Protesters surrounding the Legislative Yuan on March 20
Taiwanese riot police were deployed early yesterday morning to dissolve the protests that have occupied the island’s legislative building for the past week. With batons flailing and water-cannons firing, the protest was broken-up after 61 were arrested and more than 150 injured, but with no deaths.
It apparently took “seven waves” of riot police which—especially if they were the ninja-style cops we covered last year—sounds utterly terrifying. Demonstrators shouted against police brutality, and some (now disproved) rumors of a protestor’s death briefly circulated online.
South China Morning Post interviewed a number of protestors:
“How could they treat us like a rioter? We are just plain students,” said a soaking wet and weeping Huang Pei-feng, a sophomore of National Taiwan University, who was among those who faced the water canon.
“This won’t stop us. We will continue our protest until [president] Ma Ying-jeou scraps the trade service pact,” said Alex Chen, a student of National Chengkung University, after he was dragged to the ground during the dispersal.
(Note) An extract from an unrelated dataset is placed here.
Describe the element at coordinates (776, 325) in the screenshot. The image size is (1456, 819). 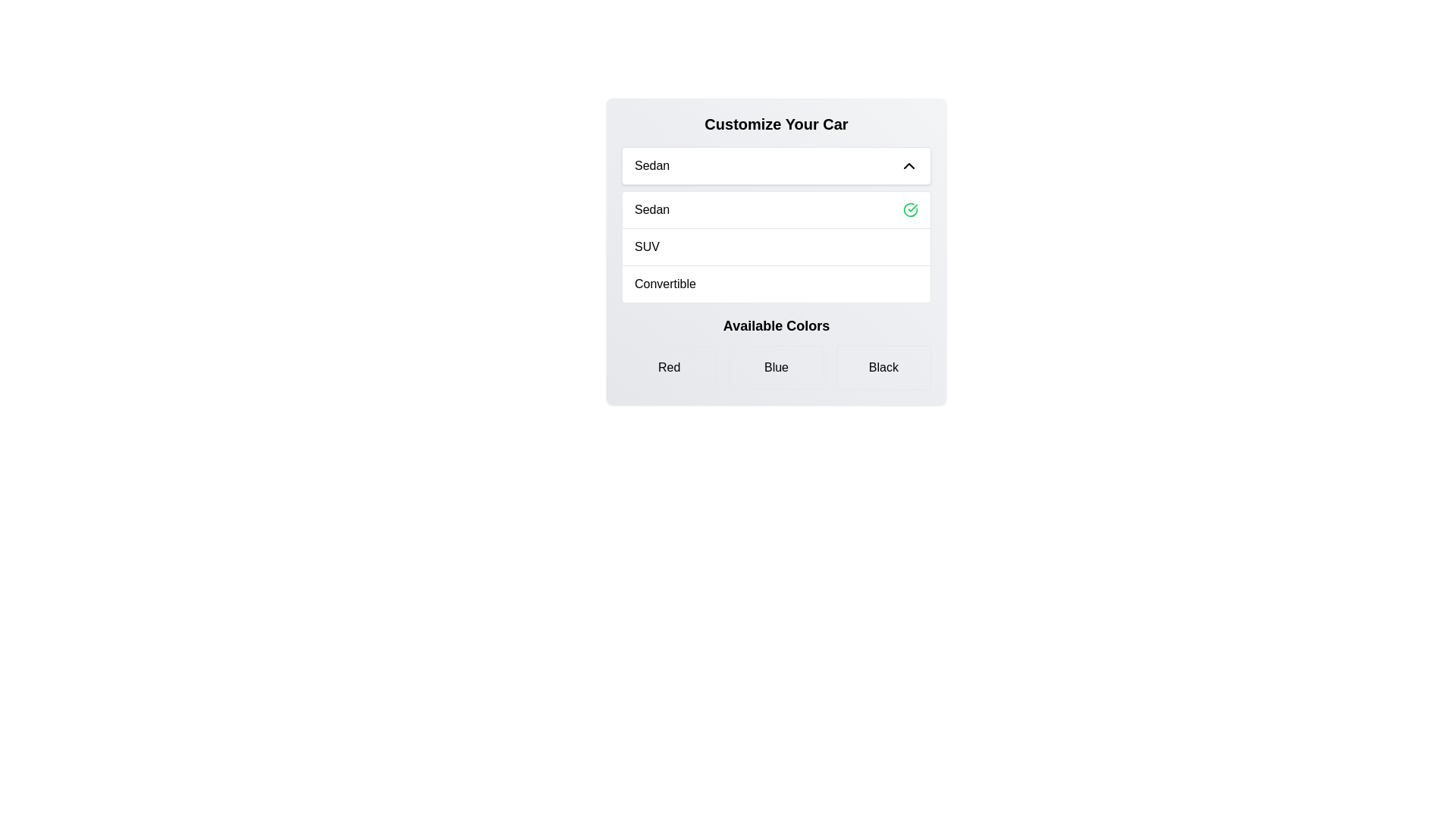
I see `the Text label (header) that introduces the car color selection section, located directly above the color options` at that location.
The occupation of the parliamentary building was called “illegal” by President Ma Ying-jeou and, regardless of one’s sympathy for the protestors’ cause, the man ain’t wrong. The occupation is over, but the protests may have just begun; president Ma is meeting with senior officials to discuss the impact of the protests, and there is no word yet (although optimism should be kept in check) if the China/Taiwan trade bill that sparked these protests will be reviewed by the legislature.